25 February 2017

Statistics Routines

In addition to work on SigmaSwiftStatistics, we're writing some statistics libraries for other languages.

We're a bit sneaky, because we find this a great way to get familiar with languages old and new, but it also provides a useful service for everyone else.

Currently, we're writing some routines in Ada to complement the Swift ones. You can get the Ada code here. We'll be creating a Prolog repository soon.

19 February 2017

Consulting at the Department for International Trade

Thought Into Design Ltd is heavily involved with some research activities at the Department for International Trade (DIT). We're very excited to be collaborating with DIT on a range of research projects. We've already undertaken some usability testing and we're hoping to add our skills and knowledge to all the rest that the DIT has available.

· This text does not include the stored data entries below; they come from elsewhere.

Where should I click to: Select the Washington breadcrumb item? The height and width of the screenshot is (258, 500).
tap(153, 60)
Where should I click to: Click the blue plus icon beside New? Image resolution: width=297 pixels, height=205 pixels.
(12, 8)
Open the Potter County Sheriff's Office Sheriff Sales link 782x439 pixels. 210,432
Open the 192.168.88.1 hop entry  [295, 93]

This is coming very soon after our stint at helping the Office for National Statistics improve their Interdepartmental Business Register (IDBR), which is a register of 2.1 million UK businesses and fully compliant with the European Union regulation on harmonisation of business registers for statistical purposes (EC No 177/2008).

18 February 2017

Trying out Swift

Lately, at Thought Into Design, we've been trying out Swift. This was partially so that we could write apps for iOS and OSX (or is that MacOS now?) but it is also good to learn the foibles of a new language's syntax.

Our most recent work has myself (Alan) contributing towards an open source statistics library called SigmaSwiftStatistics. It's been great fun so far and we've contributed a few descriptive functions (to be cleaned up and made better by the project's maintainer, Evgenii Neumerzhitckii) such as the coefficient of variation, geometric mean, harmonic mean, skewness, kurtosis, Hyndman & Fans 9 quantile methods and a handful of nonparametric tests like a decent mode routine and a routine to rank data.

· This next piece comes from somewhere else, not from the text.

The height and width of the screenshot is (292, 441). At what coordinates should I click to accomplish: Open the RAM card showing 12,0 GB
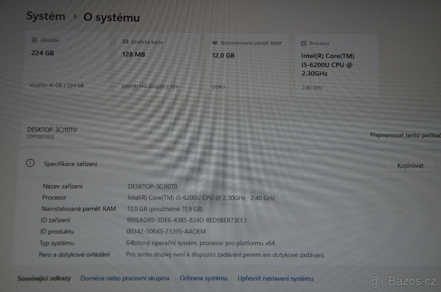[x=247, y=63]
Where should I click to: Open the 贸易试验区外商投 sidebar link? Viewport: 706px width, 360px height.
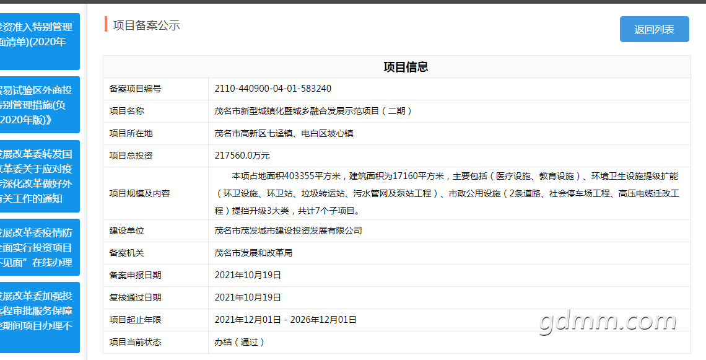pyautogui.click(x=40, y=105)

The mode is more useful than, say, that found in SPSS because it reports not just the modal value but all the indices at which it occurs. It's been some years since I used SPSS, but when I did, I recall it only provided the first index of occurrence. Sometimes, it's useful to know everywhere that it occurs.

Anyway, we've been committing to this project and are sure you'll find it useful. It's in Cocoapods so it should be simple to use into a project.

Over the last few evenings, we've been coding up a routine for univariate analysis of variance (both within and between subjects). It's passed its initial tests (using ANOVA tables generated from SPSS) so the code is almost ready to go. We hope to get it committed sometime this weekend.

We're also keen to produce some decent nonparametric tests. When people write routines, there is a tendency to focus on tests for parametric data and tests for nonparametric data are the forgotten children. We've found nonparametric tests to be excellent in many real-life circumstances (heavily skewed or kurtotic data, no normal distribution, scales of less than 11 items if I remember my Nunally correctly) so we want to ensure they are included.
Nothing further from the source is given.